30/08/07 (B410) RUE 89 – Affaire Borrel: entre infamie, raison d’Etat et trahison (Info lectrice)

Par Jean de Maillard (Magistrat)

Il aura fallu tout l’acharnement d’une femme seule contre toutes les instances de l’Etat pour faire apparaître au grand jour ce qu’aujourd’hui on ne peut plus cacher: l’assassinat à Djibouti de son mari, le juge Borrel, a donné lieu aux pires infamies qu’on puisse imaginer.

Dans une démocratie, assassiner un juge devrait au moins être un crime suprême, surtout quand c’est un crime d’Etat. Parce qu’on attente aux fondements de l’ordre social, sans lequel l’humanité sombre dans la négation d’elle-même. Or qu’a-t-on vu dès la mort du juge ?

La police –française, je précise– acharnée à maquiller le crime en suicide, et une justice –française encore, j’en ai honte– obstinée à falsifier l’enquête, le tout sur fond de rumeurs odieuses visant à discréditer la victime. Triste République! Il a fallu un sursaut de la Cour de cassation pour dessaisir les juges, confiant à d’autres le soin de rendre au moins sa dignité au mot "justice".

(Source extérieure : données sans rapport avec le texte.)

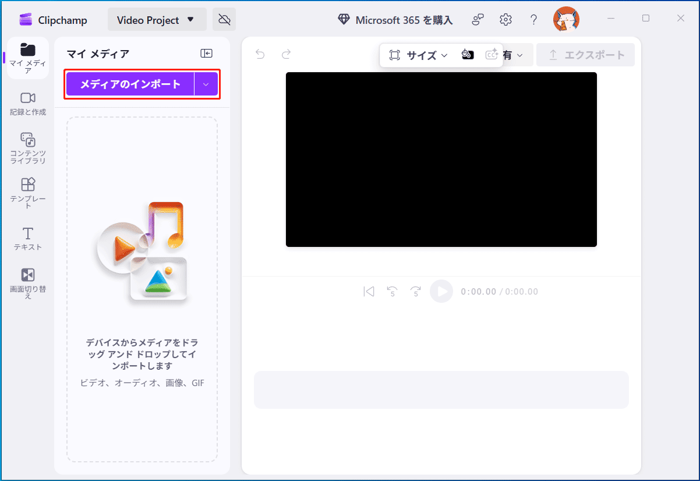Open the captions (CC) tool in the toolbar

492,54
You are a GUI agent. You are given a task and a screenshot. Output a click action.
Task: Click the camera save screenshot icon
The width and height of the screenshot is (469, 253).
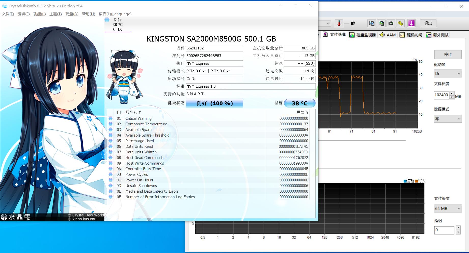(x=391, y=23)
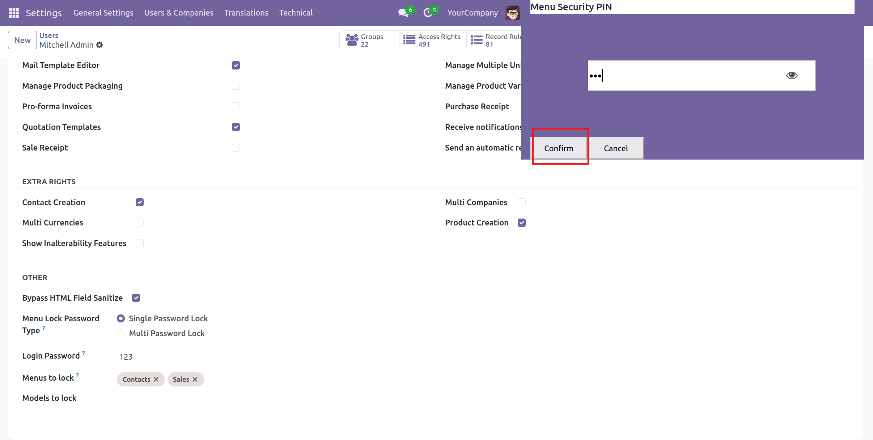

Il aura fallu aussi que ces nouveaux juges se battent contre l’Etat français lui-même, à ses plus hauts niveaux, pour tenter d’arracher des fragments de vérité à la raison d’Etat. En pleine campagne électorale, quelques jours avant la fin du mandat de M. Chirac, un juge d’instruction s’est vu encore interdire une perquisition par le pouvoir, tandis que les broyeuses de l’Elysée devaient tourner à plein régime.

Heureusement, même les crimes d’Etat ne sont pas parfaits.

Avec une main plus heureuse, les juges d’instruction ont trouvé au ministère de la Justice –on croit rêver– et au ministère des Affaires étrangères –on est pantois– la preuve que non seulement l’affaire Borrel était une affaire d’Etat (on le savait déjà), non seulement que les plus hautes instances de la République avaient conspiré pour empêcher la justice de passer –on en avait déjà eu la preuve–, mais que la raison d’Etat s’était muée en trahison.

Le juriste que je suis a toujours le réflexe d’aller consulter les codes, même si ce n’est pas son premier geste. L’article 411-5 du Code pénal punit de dix ans de prison "le fait d’entretenir des intelligences avec une puissance étrangère (…) lorsqu’il est de nature à porter atteinte aux intérêts fondamentaux de la Nation".

La mort d’un juge français, assassiné en fonction par une puissance étrangère, porte-t-elle oui ou non atteinte aux intérêts fondamentaux de la Nation ?

S’entendre avec une puissance étrangère pour faire condamner son pays par la Cour internationale de justice, à seule fin de contourner la décision d’un juge qui veut protéger son enquête, est-il oui ou non un acte de nature à porter atteinte aux intérêts fondamentaux de la Nation ?

La nausée qui prend le simple citoyen que je suis n’empêche pas que je m’interroge.

La raison d’Etat, aussi vieille que la politique, est aussi l’une de ses nécessités. J’en conviens.

Mais la question, de nos jours, est de savoir si la raison d’Etat doit comporter des limites et si on peut lui imposer au moins certaines règles. Ne serait-ce que celles qui préservent la République et la démocratie d’indignités pires encore que celles que la raison d’Etat doit laisser à jamais cachées.

Dans l’affaire djiboutienne, on connaît les enjeux: dernière base militaire française en Afrique, le Président voyou de ce pays fait payer cher à la France, en espèces sonnantes et trébuchantes, le chantage d’aller se vendre plutôt aux Américains.

Mais si Paris valait bien une messe, Djibouti vaut-il l’enfer ?

Puisqu’il faut être cynique en ce domaine, plutôt que de cajoler un personnage sanguinaire et corrompu dont la fidélité à la France est le pari le moins sûr, n’existe-t-il pas d’autres procédés pour parvenir à un résultat moins déshonorant ?

Une démocratie digne de ce nom devrait aujourd’hui s’interroger sur ce que doit être encore la raison d’Etat. Doit-elle avoir des limites ? Doit-elle rester le choix que fait un seul homme dans le secret de sa conscience ? Qu’est-ce qui nous garantit que l’intérêt du pays soit seul à dicter ses choix ? Comment prémunir une Nation des compromissions que des hommes, oublieux des devoirs de leur charge, osent commettre en son nom ?

Il n’y a de pas réponse simple, ni facile.

Les errements de notre République montrent pourtant qu’il serait temps d’y réfléchir, si nous ne voulons pas y perdre définitivement notre âme.